THK kendi internet sitesinde yaptığı son açıklamada pilotları ve teknisyenleri işten çıkarmadığı, yangın için 3 adet uçak 15 adet küçük 2 adet büyük helikopterler kullandığı şeklinde açıklamalar yapmıştır. Ancak ben yinede THK bünyesindeki CL 215 pilotlarının işten çıkarıldığı ve pek çok teknisyenin THKdan çıktığı ve çıkarıldığı iddiasının arkasındayım. THK, Son 2 yılda ki personel giriş ve çıkışlarını kamuoyuna açıklarsa herşeyin çok şeffaf olduğu ve kimlerin bu konuda haklı olduğu görülecektir. Diğer taraftan kullanılan 20 hava aracı personeli ile birlikte rusyadan thk tarafından kiralanip orman bakanlığına tekrar kiralanmıştır. Sorun thk rusyadan kiralıyorsa orman bakanlığı neden doğrudan kiralamıyor? THK nin burada pozisyonu nedir ? Orman bakanlığı ile THK arasinda sorun yok imajı vermek için kurumlar bu kadar ağır yükün altına girer mi? Girmeli mi? Yine THK nin yapmış olduğu görev yapmayan ve yıllık 11 milyon ticari gideri olan uçakları kullanmadığını kabul ediyor.
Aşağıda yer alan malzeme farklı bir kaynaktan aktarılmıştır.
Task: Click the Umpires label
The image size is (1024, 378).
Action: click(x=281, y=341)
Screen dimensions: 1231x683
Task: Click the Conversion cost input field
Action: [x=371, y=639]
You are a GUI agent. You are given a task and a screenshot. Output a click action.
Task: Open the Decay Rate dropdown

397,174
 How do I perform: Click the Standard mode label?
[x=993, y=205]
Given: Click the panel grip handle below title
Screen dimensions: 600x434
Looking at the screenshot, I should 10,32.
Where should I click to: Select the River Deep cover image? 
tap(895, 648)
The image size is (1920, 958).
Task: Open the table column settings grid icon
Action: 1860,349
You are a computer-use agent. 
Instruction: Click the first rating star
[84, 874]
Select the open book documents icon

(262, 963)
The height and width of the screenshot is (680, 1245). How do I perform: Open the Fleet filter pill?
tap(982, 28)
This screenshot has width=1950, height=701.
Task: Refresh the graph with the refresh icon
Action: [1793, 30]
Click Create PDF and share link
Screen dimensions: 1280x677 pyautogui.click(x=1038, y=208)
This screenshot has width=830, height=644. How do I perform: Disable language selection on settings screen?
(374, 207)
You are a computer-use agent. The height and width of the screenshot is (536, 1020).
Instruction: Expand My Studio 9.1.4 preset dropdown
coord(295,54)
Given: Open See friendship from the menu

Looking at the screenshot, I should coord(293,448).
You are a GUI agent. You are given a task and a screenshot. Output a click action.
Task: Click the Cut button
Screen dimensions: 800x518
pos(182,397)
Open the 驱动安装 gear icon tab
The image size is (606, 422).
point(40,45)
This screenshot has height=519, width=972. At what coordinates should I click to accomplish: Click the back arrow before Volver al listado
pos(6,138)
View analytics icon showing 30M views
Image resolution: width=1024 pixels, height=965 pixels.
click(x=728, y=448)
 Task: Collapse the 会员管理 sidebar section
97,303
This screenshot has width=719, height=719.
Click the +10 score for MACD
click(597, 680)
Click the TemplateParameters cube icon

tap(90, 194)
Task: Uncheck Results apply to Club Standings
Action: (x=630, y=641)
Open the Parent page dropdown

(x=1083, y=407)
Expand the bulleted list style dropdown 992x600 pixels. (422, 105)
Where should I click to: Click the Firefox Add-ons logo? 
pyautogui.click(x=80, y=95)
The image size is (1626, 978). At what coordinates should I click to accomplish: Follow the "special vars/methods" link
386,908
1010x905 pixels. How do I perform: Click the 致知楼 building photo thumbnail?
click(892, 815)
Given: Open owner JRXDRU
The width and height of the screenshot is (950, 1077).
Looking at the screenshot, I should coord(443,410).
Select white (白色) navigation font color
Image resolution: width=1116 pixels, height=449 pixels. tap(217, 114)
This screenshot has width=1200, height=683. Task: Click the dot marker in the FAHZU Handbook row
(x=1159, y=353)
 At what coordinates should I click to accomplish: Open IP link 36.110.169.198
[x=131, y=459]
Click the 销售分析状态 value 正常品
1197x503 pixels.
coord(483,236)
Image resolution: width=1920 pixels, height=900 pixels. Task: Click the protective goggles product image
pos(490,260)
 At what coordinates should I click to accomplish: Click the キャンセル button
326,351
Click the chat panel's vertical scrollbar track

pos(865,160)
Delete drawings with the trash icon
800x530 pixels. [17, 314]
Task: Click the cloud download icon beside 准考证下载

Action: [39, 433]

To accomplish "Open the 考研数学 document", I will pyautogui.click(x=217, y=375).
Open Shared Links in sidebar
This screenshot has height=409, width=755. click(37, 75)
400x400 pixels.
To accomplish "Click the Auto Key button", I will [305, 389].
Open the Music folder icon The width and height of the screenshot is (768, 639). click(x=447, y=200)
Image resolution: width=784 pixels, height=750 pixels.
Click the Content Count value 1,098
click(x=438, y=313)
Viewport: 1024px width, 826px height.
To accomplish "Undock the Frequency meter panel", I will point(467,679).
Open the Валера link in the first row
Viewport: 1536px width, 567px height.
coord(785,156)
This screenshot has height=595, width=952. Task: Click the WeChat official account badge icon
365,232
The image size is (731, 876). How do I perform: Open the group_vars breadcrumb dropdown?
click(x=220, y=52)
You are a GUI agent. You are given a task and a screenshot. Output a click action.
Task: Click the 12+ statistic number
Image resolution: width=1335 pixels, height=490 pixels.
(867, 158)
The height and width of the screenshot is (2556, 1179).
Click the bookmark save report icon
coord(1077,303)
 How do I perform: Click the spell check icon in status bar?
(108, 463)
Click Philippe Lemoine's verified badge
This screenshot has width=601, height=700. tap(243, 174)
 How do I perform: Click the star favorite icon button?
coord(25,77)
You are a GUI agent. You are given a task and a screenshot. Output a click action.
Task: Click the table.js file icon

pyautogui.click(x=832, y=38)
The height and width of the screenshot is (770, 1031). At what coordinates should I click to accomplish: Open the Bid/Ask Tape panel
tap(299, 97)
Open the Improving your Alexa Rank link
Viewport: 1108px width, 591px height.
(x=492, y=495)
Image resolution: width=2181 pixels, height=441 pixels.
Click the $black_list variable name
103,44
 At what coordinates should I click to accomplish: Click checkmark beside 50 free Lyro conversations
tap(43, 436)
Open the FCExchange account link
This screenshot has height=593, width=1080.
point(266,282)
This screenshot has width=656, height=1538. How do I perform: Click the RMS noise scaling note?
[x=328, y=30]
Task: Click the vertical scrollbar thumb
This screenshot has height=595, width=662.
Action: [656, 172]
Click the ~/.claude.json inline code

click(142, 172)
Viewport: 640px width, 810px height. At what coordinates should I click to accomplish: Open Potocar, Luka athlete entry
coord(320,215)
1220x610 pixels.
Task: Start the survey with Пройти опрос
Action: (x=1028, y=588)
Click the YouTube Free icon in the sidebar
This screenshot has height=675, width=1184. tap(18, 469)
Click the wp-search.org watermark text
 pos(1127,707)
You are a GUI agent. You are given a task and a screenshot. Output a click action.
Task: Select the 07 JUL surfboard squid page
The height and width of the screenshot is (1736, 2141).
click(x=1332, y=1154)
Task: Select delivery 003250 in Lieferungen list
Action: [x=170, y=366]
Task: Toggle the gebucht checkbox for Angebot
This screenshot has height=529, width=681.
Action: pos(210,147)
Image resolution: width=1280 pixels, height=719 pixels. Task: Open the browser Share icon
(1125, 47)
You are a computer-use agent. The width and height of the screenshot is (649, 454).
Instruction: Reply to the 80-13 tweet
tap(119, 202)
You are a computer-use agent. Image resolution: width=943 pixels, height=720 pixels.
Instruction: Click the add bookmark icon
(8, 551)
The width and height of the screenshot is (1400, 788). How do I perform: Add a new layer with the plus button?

Ama işletme gideri yillik 11 milyon tutsa da THK nin kiraladığı 3 uçağın günlük maliyetinin 1 milyondan fazla olduğu kamuoyuna yansımıştı. Ve bu uçaklar sadece 153 gün için kiralandı. Bir tarafta 153 gün için 200 milyon civarında maliyeti olan 3 uçak varken diger tarafta yıllık 11 milyon maliyeti olan 7 uçağın mantıksız olduğunu söyleyen bir zihniyeti anlamakta zorluk çekiyorum. Üstelik dünyada amfibik (suya inen ve kalkabilen) uçak bulabilmek oldukça zorken. Hadi diyelim ki THK gerçekten bu uçakların bakım maliyetleri konusunda haklı, olması gereken bu uçakları çürümeye terketmek mi yoksa çalışır hale getirip satmak mi mantıklı olacaktır. Gerçekten akıl alır gibi değil.
Sonuç olarak hataların hesabını sormak bizim görevimiz değil. Bilzere düşen bundan sonra yapılacaklara odaklanmak ve bir daha bu duruma düşmemek. Ilk olarak THK özüne dönmeli ve ellerinde bulunan CL 215 leri hazır hale getirmeli ve gerekirse bunu öz sermayesi ile sağlamalı. THK bunu yapamayacağını söylüyorsa da şu anda THK nin ne yaptığı konusunda kendini iyi ifade etmesi gerekiyor ki o kadar personel ile ne yaptığını türk halkı merak edecektir.
Orman bakanlığı ise yılın 4 ayında kullanacağı kiralama sistemi yerine öz kaynaklarına yatırım yapmalı ve yolun 12 ayında hizmet verebilecek THK gibi bir kuruma destek vermelidir. Gerekirse bu yapıyı bünyesine de katabilir . Ancak gerçekten çok yüksek miktarlarda verilen kiralar yerine bu imkanlar ülkemiz bünyesine katılmalıdır.